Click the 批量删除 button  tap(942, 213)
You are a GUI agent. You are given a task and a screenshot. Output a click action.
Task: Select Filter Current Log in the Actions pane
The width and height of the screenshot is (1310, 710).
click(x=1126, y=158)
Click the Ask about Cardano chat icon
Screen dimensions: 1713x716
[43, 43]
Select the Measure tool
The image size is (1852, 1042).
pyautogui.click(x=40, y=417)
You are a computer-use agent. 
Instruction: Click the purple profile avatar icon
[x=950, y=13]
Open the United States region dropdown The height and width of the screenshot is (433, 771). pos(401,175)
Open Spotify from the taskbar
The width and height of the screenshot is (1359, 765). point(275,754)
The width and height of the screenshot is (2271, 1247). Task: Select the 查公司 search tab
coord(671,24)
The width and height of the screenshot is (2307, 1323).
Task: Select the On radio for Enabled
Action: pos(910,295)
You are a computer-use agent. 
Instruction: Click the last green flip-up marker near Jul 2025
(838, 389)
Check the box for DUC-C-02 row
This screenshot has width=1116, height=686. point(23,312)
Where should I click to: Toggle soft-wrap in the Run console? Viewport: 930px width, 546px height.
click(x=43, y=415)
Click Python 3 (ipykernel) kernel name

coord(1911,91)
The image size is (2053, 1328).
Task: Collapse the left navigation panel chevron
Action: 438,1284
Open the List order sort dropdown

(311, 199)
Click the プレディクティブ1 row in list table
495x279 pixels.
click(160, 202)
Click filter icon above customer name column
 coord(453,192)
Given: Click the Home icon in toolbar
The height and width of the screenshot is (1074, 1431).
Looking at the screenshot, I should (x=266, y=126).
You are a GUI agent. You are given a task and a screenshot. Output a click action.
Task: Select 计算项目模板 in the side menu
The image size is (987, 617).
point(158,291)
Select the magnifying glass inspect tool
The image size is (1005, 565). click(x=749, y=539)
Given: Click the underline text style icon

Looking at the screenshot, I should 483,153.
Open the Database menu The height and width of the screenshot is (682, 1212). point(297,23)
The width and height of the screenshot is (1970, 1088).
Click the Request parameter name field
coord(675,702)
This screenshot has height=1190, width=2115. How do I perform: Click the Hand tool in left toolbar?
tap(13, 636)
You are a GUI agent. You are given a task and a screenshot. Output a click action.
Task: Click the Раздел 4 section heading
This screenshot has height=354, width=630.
========================
From the line with "This screenshot has height=1190, width=2115." to the final line of the entries above, return every line exactly as written.

Task output »
This screenshot has height=1190, width=2115. How do I perform: Click the Hand tool in left toolbar?
tap(13, 636)
You are a GUI agent. You are given a task and a screenshot. Output a click action.
Task: Click the Раздел 4 section heading
This screenshot has height=354, width=630.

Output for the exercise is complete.